## What you will do
Pick up the forum thread about fishing for muskie after ice-off and carry it on from its final line.

=== Selected passage ===

# Ice off Muskie



## General (Oct 28, 2009)

I'm going to be on spring break next week (3/5) Planning on hit some soft water. I was thinking going to salt fork or Piedmont. Never fished either lake. I was wondering if anyone had any tips. I have fished for northern pike but never this early in the year. Just some info would be helpful. All fish will be releases (if caught!) I dont want anyones secret spots just some tips that might help us land a Muskie. Thanks Kurt


----------



## n8als (Oct 17, 2006)

Went past Piedmont today, still has lots of ice. Good luck...


----------



## willyb021 (Jun 1, 2009)

cast ,cast, and cast some more! lol ive gone 3 times at piedmont now and havent caught one yet,. and im using lures that my friend has caught many on out there. the fish of 1,000 casts, im about due! ... we r gonna head one this weekend and pray for some soft water.


----------



## General (Oct 28, 2009)

I hear ya Willyb.... I've fished for them at west branch. I did catch a Fish Ohio Northern but no Muskie. I read cast in shallows where the weeds are starting to grow. Those damn muskies at west branch have no problem hitting my minnow on a crappie rod lol


----------



## timcat69 (Nov 14, 2008)

Try the rocky points across from the marina & essex bay. We catch musky off them every spring while smallmouth fishing. The bays from the marina to the dam are good early spots as well. Good luck!!! We'll be down there next week. Gonna give Leesville a try this Sat.


----------



## willyb021 (Jun 1, 2009)

we'll be in essex. my buddy has a house right there. hoping there will be enough open water 




timcat69 said:


> Try the rocky points across from the marina & essex bay. We catch musky off them every spring while smallmouth fishing. The bays from the marina to the dam are good early spots as well. Good luck!!! We'll be down there next week. Gonna give Leesville a try this Sat.

=== Given data ===

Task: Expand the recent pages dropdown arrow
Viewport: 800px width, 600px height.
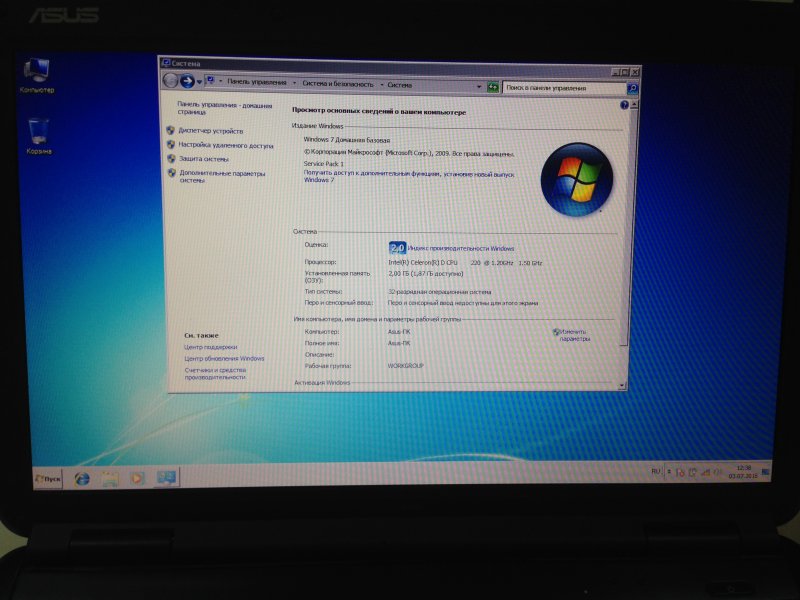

===

## Final answer
----------



## JIG (Nov 2, 2004)

Would think the shad is headed for the feeders. Bit cold for the run but find open water and the water wolf is close by! Did get one on a vib a couple yrs back. 10fow/water temp 42 Just like a walleye. Had a few roll on me at the surface last yr. They slow down quit a bit and seems the blade/stick-bait combo is the ticket.


----------



## woba123 (Mar 15, 2011)

Anyone got a good "go to" lure/bait for Spring Muskies??


----------



## fish*FEAR*me (Mar 8, 2006)

The last two years ive caught muskie at piedmont on a black and gold xrap...both times i was fishing a bass tournament in march.


----------



## mullskinner (Aug 20, 2007)

good sunny day with wind stacking warm water in a bay haaa haaa mepps giant killer can't be beat !


----------



## MDBuckeye (Sep 29, 2009)

I like an oversized white spinner bait as well.
At Alum they are already in the coves so keep your eyes open and keep casting!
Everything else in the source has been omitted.